» Prompt: Please copy out the listing from the line that has "Given: Grab the" through the end of the listing, substituting "symbol" for every "icon" and changing nothing else. Leave the pictures out.

» Data provided:
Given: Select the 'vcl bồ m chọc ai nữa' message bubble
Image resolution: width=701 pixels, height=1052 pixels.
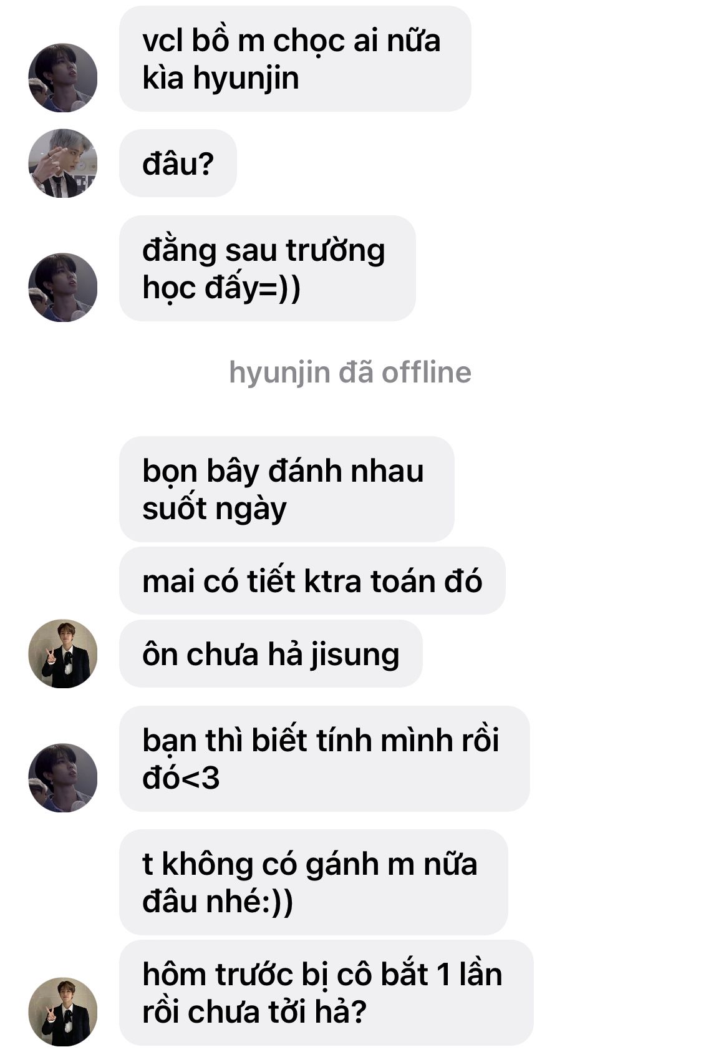Looking at the screenshot, I should point(295,59).
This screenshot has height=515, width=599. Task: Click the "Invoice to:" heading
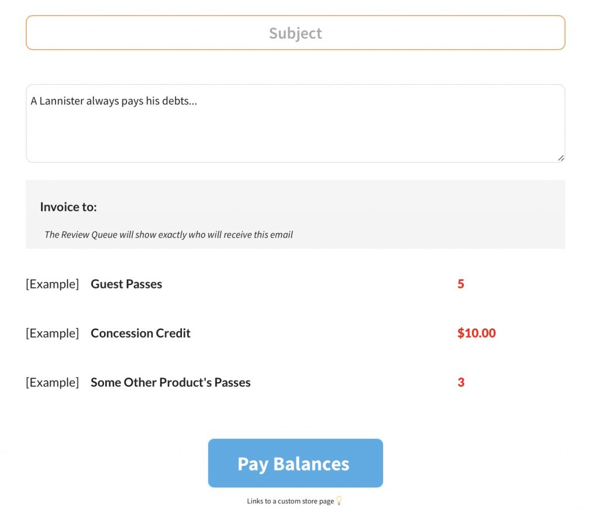coord(68,207)

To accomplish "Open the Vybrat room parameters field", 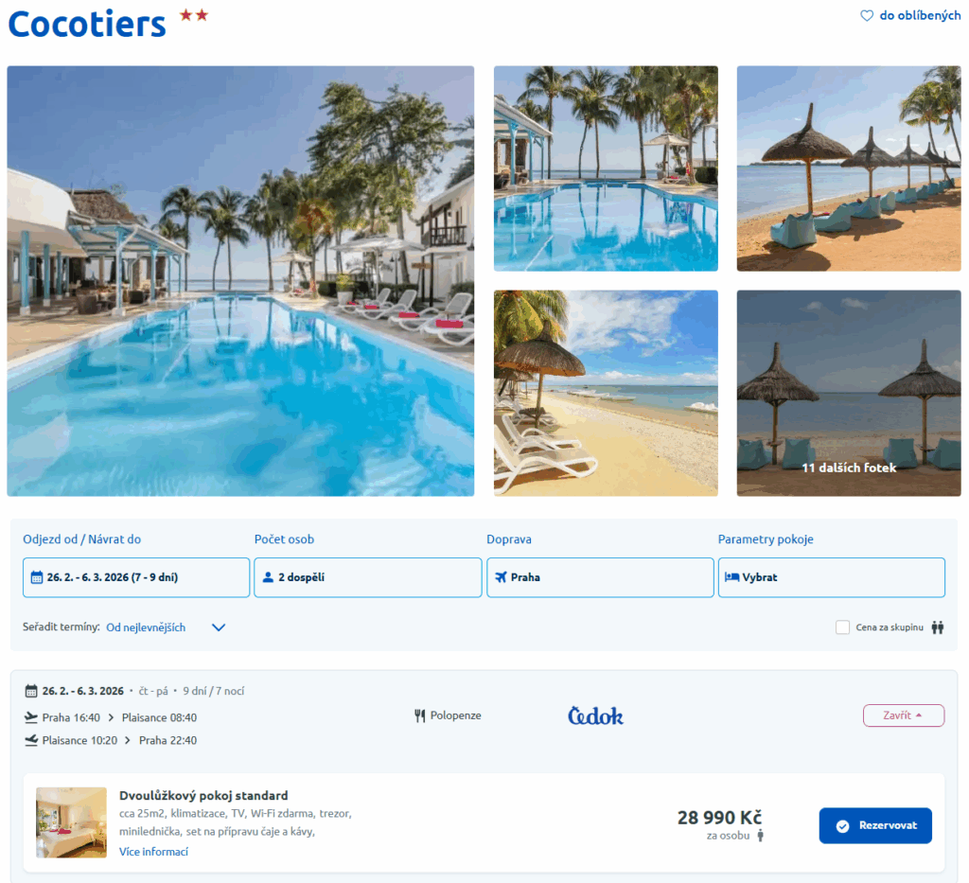I will 831,577.
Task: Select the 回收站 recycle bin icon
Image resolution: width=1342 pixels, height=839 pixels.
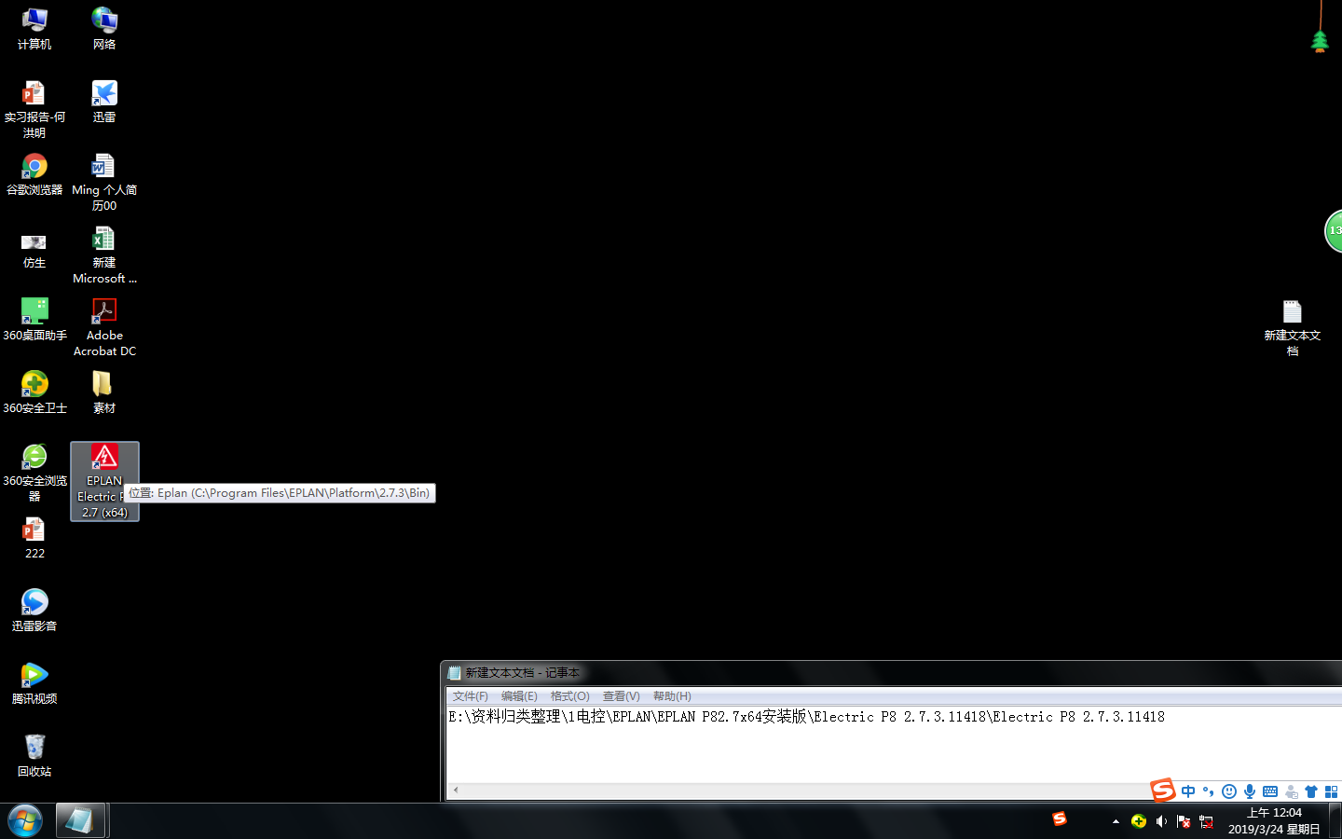Action: pos(34,749)
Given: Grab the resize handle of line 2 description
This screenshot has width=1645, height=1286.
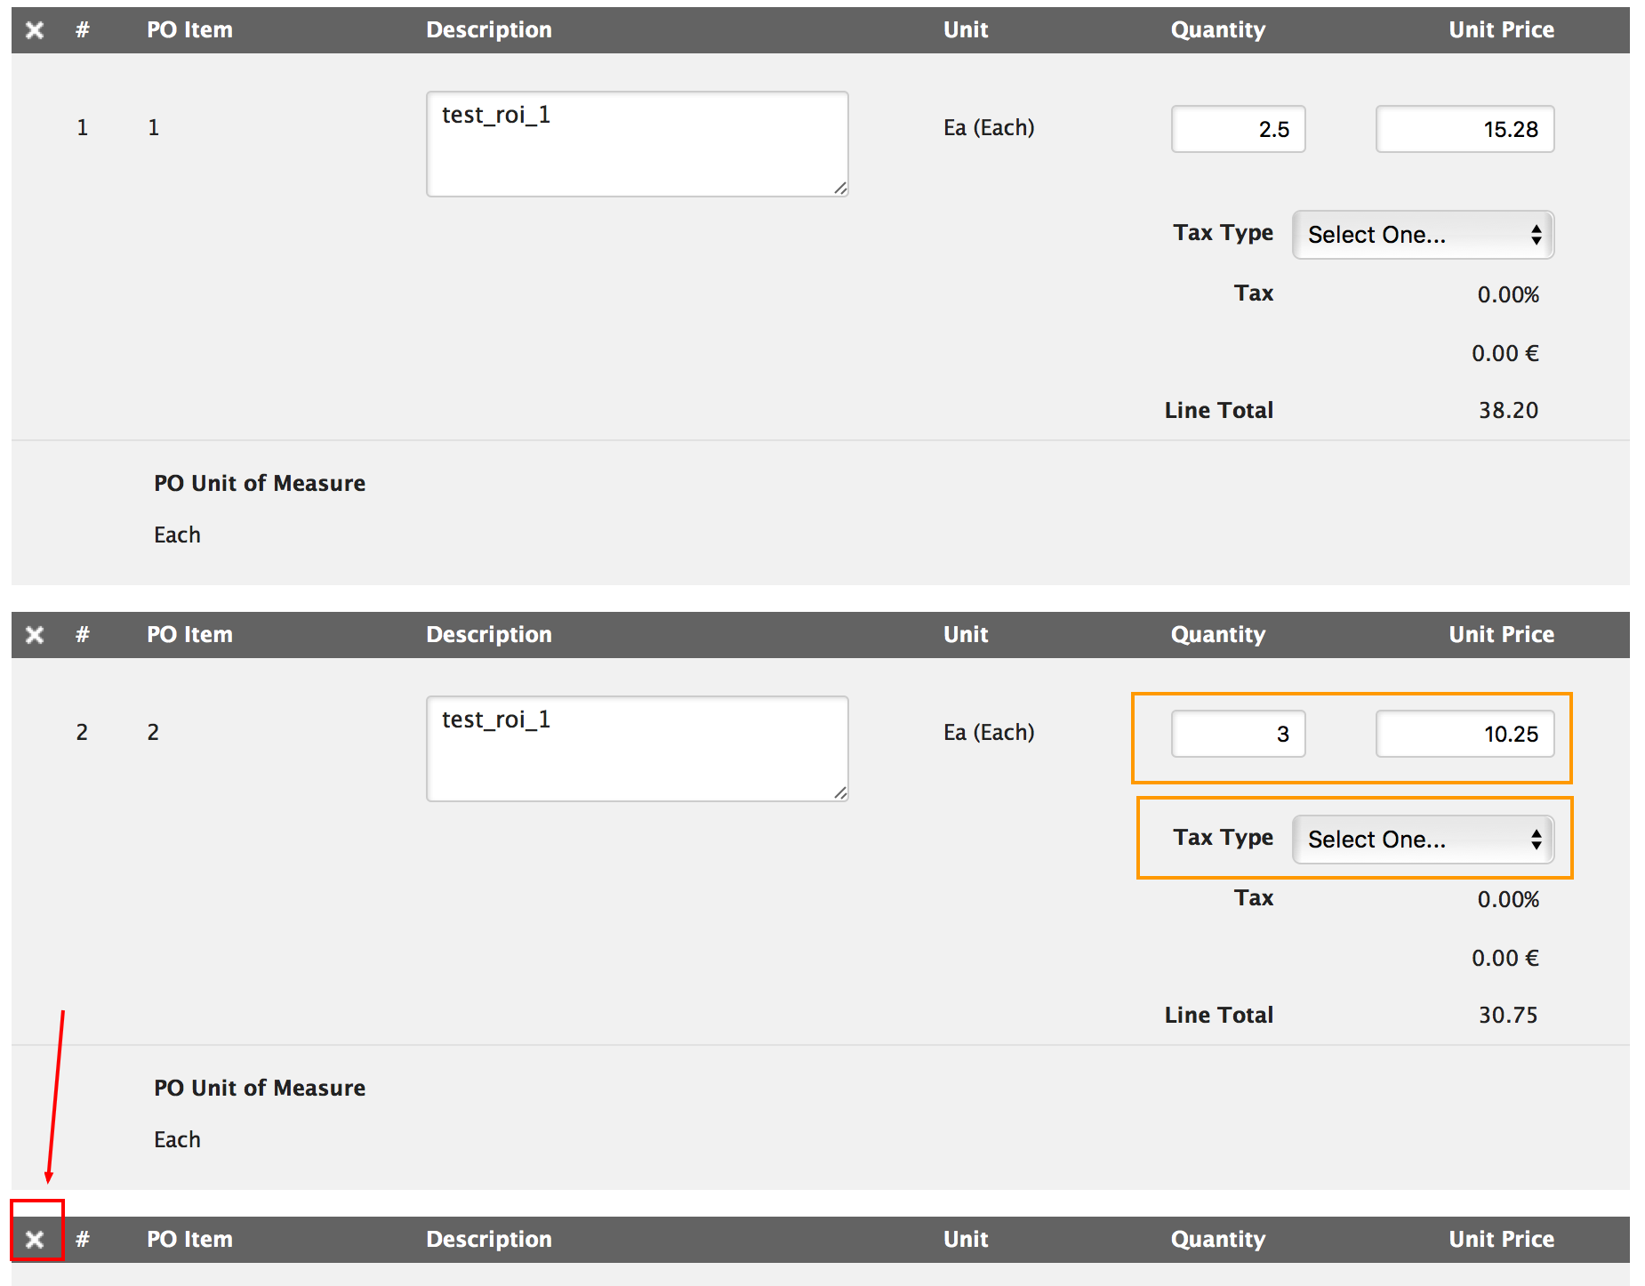Looking at the screenshot, I should (840, 793).
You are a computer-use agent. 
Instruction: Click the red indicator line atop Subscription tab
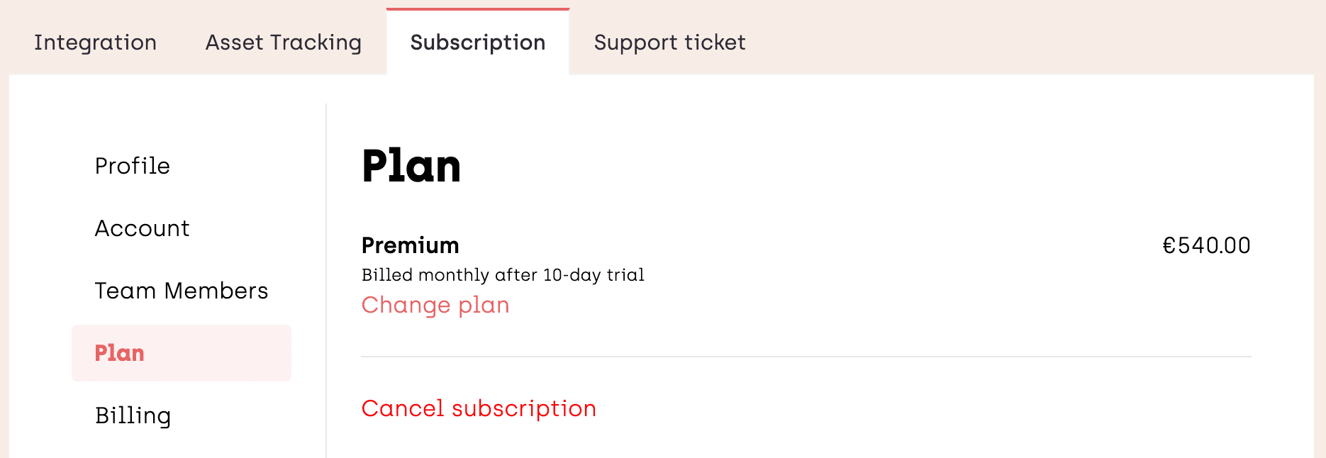[477, 9]
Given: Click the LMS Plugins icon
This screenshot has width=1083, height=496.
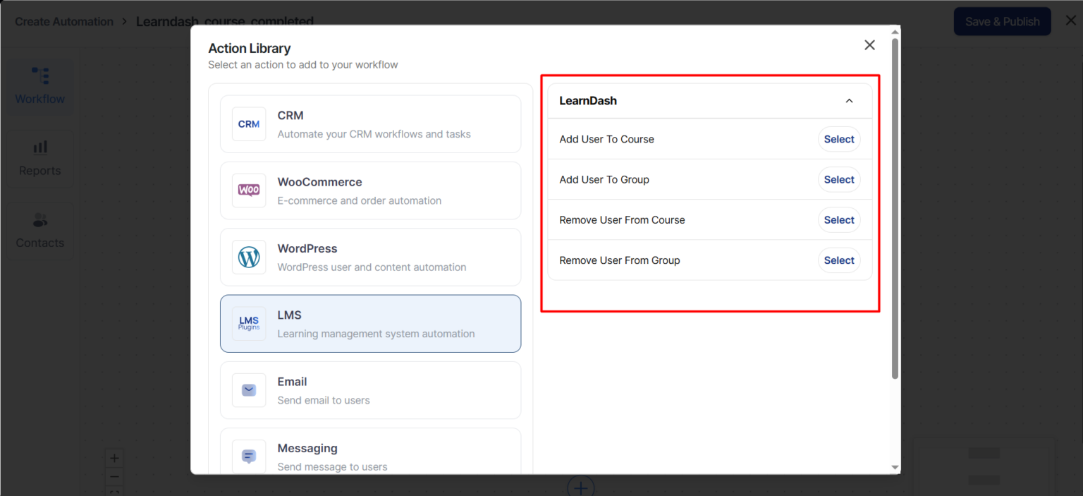Looking at the screenshot, I should [248, 323].
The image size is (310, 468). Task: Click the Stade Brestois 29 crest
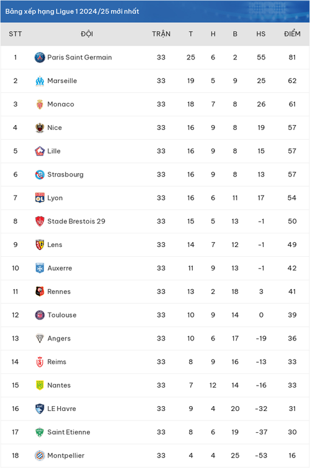point(40,221)
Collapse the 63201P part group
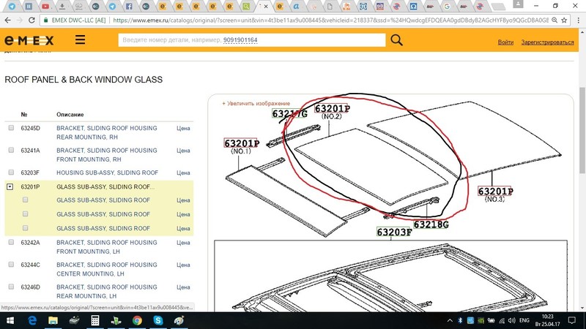 click(10, 187)
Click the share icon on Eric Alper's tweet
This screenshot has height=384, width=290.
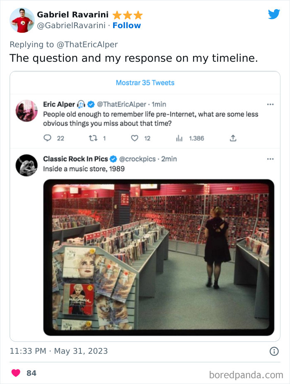click(x=233, y=138)
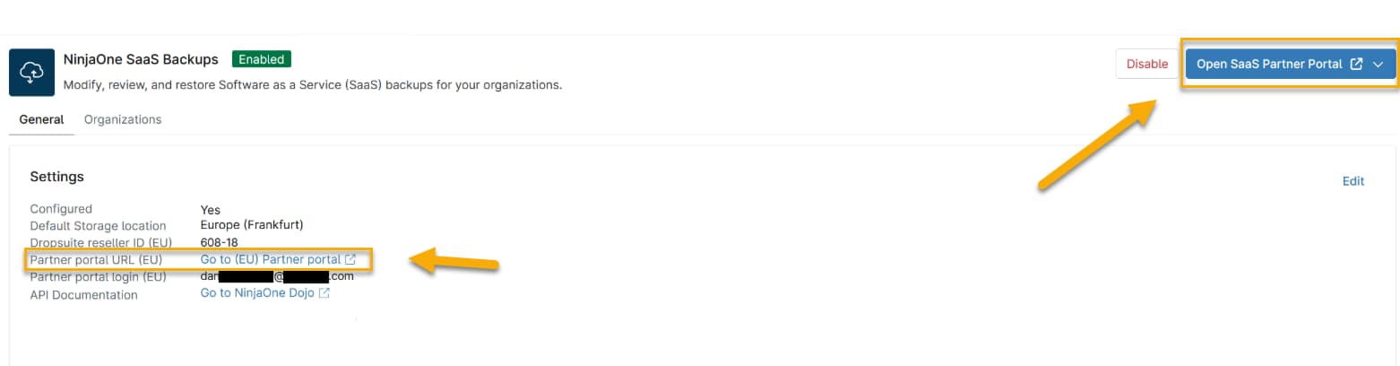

» The answer:
Given: Grab the resize handle of line 2 description
This screenshot has width=1645, height=1286.
Looking at the screenshot, I should (840, 793).
You are a computer-use agent. 
Instruction: Click the red indicator line atop Subscription tab
[477, 9]
Given: Click the LMS Plugins symbol
This screenshot has width=1083, height=496.
Looking at the screenshot, I should [248, 323].
The image size is (310, 468). Task: Click the Stade Brestois 29 crest
point(40,221)
Collapse the 63201P part group
 click(10, 187)
Click the share symbol on Eric Alper's tweet
This screenshot has height=384, width=290.
click(x=233, y=138)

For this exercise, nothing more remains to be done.